Material Simulations & Flat Pack Furniture

Material Simulations & Flat Pack Furniture March 3, 2016

 

After almost seven years of apartment living and relying exclusively on borrowed fixtures and chattels, with nary a stick of furniture to one’s name; and with a new term and resettlement into a new abode rapidly looming, the executive decision was made to acquire some basic new furniture to call one’s own.

A few expeditionary shopping trips made it quite evident that such rapid acquisition of interior fixtures was possible, with one notable condition. The only furniture within the available budget had to arrive in flatpacks.

The energy, pulled back muscles and countless hours spent assembling pieces of chipboard together in such as way as to close the gap between the jigsaw-puzzled components and the glossy catalogue pictures and shiny display models was extraordinary. That was not the surprising part.

What was surprising, however, was the degree to which, after the hours, the pulled muscles, the stripped screw threads, the broken allen keys and the fatigue, the finished product strayed from the models beheld just days before.
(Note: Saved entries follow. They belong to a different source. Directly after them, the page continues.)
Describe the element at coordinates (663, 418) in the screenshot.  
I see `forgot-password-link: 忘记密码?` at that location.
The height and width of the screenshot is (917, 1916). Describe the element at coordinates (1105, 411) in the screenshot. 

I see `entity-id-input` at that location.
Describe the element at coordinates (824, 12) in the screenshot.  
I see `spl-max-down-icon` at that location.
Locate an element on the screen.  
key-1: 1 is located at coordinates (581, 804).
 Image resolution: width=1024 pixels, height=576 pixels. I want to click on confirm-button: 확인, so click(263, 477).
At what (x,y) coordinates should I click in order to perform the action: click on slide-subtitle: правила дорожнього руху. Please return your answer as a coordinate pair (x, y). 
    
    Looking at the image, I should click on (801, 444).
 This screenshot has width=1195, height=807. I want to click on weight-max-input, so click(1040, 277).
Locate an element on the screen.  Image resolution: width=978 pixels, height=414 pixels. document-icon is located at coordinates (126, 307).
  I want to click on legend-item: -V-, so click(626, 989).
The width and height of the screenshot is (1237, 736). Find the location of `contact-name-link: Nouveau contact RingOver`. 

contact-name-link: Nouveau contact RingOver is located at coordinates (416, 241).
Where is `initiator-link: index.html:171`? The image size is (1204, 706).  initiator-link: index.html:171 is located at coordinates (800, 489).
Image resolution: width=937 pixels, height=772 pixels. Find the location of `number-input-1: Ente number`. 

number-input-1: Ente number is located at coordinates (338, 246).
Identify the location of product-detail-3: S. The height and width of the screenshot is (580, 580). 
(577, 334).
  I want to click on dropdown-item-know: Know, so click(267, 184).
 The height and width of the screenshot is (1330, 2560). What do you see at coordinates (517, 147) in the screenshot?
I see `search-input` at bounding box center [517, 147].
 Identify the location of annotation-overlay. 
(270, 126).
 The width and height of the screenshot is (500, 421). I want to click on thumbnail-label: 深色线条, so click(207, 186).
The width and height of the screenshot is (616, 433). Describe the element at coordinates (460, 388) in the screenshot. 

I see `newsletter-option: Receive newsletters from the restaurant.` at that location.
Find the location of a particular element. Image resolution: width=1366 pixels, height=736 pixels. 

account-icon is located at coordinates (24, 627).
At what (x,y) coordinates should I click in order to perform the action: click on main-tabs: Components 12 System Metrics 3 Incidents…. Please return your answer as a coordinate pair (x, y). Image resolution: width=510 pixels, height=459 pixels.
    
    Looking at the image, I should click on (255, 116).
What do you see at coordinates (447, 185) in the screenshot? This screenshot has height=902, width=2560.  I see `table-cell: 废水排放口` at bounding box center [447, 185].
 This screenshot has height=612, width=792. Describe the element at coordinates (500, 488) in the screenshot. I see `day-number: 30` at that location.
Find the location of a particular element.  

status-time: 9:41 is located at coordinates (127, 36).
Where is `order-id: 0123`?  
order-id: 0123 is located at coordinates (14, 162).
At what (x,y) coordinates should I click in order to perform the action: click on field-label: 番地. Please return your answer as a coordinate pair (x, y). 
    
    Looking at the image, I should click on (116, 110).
The sheen of perfectly aligned workmanship stood in stark contrast to what was eventually put together. Pieces were out of place, pegs too long, holes out of alignment, and there was the unbearably artificial ergonomics, ill suited for any person with a body.

After several contortions of the spine on what was claimed to be the futon, it soon became apparent that the frustration stemmed from the pursuit, not of the furniture itself, but of the image of the furniture presented on screens, catalogues and even the show room. The images, and even the concrete models put on display for us to touch and interact with, were little more than simulations which we retained in our minds and then foisted upon the pieces in our flat packs, simulations that the lived reality of the assembled pieces in our homes failed to live up to.

Flat pack furniture stands as a stark reminder to us that, as Graham Ward once wrote in his Cities of God, that we “live in the order of the simulacra”, an economy where money is exchanged for images, even ones wrapped in the mantle of tactile reality. Slavoj Zizek put it another way in the title of a book, arguing that we are “plagued by fantasies” of experiences of reality that turn out to be mirages, because the economies in which we live have become abstracted under the hollowing lordship of money. Under this lordship of the image relations, whether to persons or to things, become holograms wrapped in flesh and fabric.